## MATERIAL FOR THIS EXERCISE:
|---|

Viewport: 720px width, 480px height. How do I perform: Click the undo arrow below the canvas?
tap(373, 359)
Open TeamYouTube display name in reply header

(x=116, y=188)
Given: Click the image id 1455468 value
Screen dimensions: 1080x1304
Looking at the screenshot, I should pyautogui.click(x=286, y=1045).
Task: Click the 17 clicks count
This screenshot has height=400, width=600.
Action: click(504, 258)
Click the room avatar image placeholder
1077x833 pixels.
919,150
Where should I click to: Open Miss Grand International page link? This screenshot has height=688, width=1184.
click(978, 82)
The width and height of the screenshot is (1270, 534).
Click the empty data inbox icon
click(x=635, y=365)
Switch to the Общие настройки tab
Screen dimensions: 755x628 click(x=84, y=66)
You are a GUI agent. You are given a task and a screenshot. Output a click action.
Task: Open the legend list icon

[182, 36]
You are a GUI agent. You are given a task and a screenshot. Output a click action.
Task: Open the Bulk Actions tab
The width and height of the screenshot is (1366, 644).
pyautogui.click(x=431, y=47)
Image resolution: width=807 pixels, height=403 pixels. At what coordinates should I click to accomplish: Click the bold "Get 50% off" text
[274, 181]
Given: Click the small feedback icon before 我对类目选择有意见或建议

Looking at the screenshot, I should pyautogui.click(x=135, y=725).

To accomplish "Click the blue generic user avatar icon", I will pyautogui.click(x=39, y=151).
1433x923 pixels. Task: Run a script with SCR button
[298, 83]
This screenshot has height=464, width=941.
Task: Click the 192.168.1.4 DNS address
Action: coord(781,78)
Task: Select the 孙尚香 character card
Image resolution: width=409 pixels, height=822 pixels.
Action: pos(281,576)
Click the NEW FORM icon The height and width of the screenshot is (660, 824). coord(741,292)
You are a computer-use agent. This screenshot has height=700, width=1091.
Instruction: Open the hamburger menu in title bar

|---|

Restate word for word the lines from the one holding "1433x923 pixels. Task: Run" to the end of the listing, both ends included, and nothing more.

## OUTPUT OF THE EXERCISE:
1433x923 pixels. Task: Run a script with SCR button
[298, 83]
This screenshot has height=464, width=941.
Task: Click the 192.168.1.4 DNS address
Action: coord(781,78)
Task: Select the 孙尚香 character card
Image resolution: width=409 pixels, height=822 pixels.
Action: pos(281,576)
Click the NEW FORM icon The height and width of the screenshot is (660, 824). coord(741,292)
You are a computer-use agent. This screenshot has height=700, width=1091.
Instruction: Open the hamburger menu in title bar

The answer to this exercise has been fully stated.